Por ello, el humanismo cristiano predica la igual dignidad (al tiempo que la diversidad) de los seres humanos, que –dicho sea de paso– son una condición necesaria para aspirar a la comunión en la complementariedad.
Llegados a este punto, cito dos textos del Papa Francisco que no tienen desperdicio. Frente a la pretensión de desdibujar la complementariedad entre el hombre y la mujer, el Papa afirma: «Otro desafío surge de diversas formas de una ideología, genéricamente llamada gender, que niega la diferencia y la reciprocidad natural de hombre y mujer. Ésta presenta una sociedad sin diferencias de sexo, y vacía el fundamento antropológico de la familia.» (Amoris Laetitia, n. 56). No son de recibo las desigualdades injustificadas entre el hombre y la mujer; como tampoco tiene sentido una indiferenciación irracional.
En referencia al encuentro entre ‘diferentes’ (perfectamente aplicable al reto de la interculturalidad), dice Francisco: «La unidad a la que hay que aspirar no es uniformidad, sino una «unidad en la diversidad», o una «diversidad reconciliada». En ese estilo enriquecedor de comunión fraterna, los diferentes se encuentran, se respetan y se valoran, pero manteniendo diversos matices y acentos que enriquecen el bien común. Hace falta liberarse de la obligación de ser iguales.» (AL n. 139).
En resumen, los vaivenes pendulares de la cultura se mueven entre la reivindicación de la pluralidad y la igualdad. Pero, una cosa es la pluralidad y otra el relativismo; de la misma forma que tampoco cabe identificar igualdad con igualitarismo. El verdadero reto es superar estas falsas dialécticas, por el camino de la comunión (unidad en la diversidad).

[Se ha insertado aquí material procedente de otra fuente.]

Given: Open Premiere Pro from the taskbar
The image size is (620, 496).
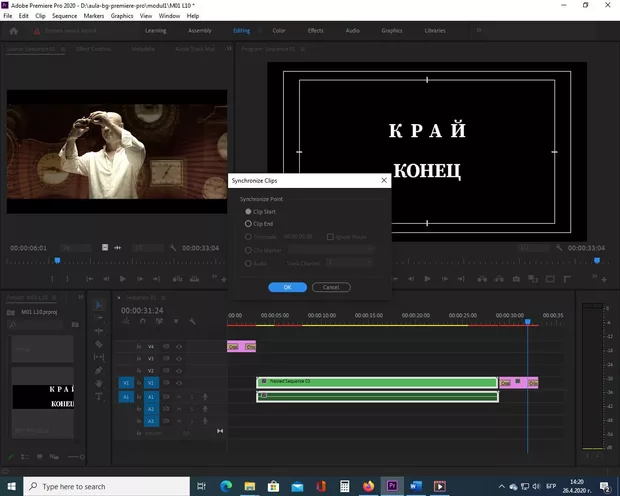Looking at the screenshot, I should [393, 486].
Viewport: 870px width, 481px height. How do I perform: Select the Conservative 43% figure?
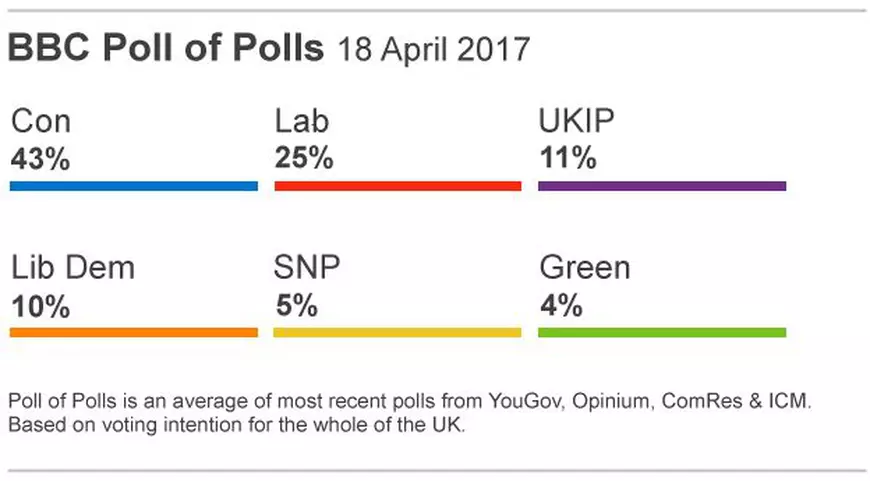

La fiesta de Pentecostés ilustra tanto el valor de la igualdad como el de la diversidad. Aquellos doce apóstoles reunidos en torno a María en el Cenáculo de Jerusalén, no podían ser más distintos, y sin embargo, no pudieron vivir una experiencia mayor de comunión en la unidad del Espíritu Santo. Podríamos decir que ‘Pentecostés’ es el ‘antiBabel’. El milagro del Espíritu Santo es lograr la unidad en la diversidad, la sinfonía entre diferentes. La gracia del Espíritu Santo es la comunión, haciéndonos capaces de ‘hablar un mismo idioma’. Todo un reto para nuestra cultura, y en especial para los cristianos, ya que la primera comunidad cristiana nos puso el listón muy alto: «El grupo de los creyentes tenía un solo corazón y una sola alma» (Hch 4, 32)… ¡Ven, Espíritu Santo!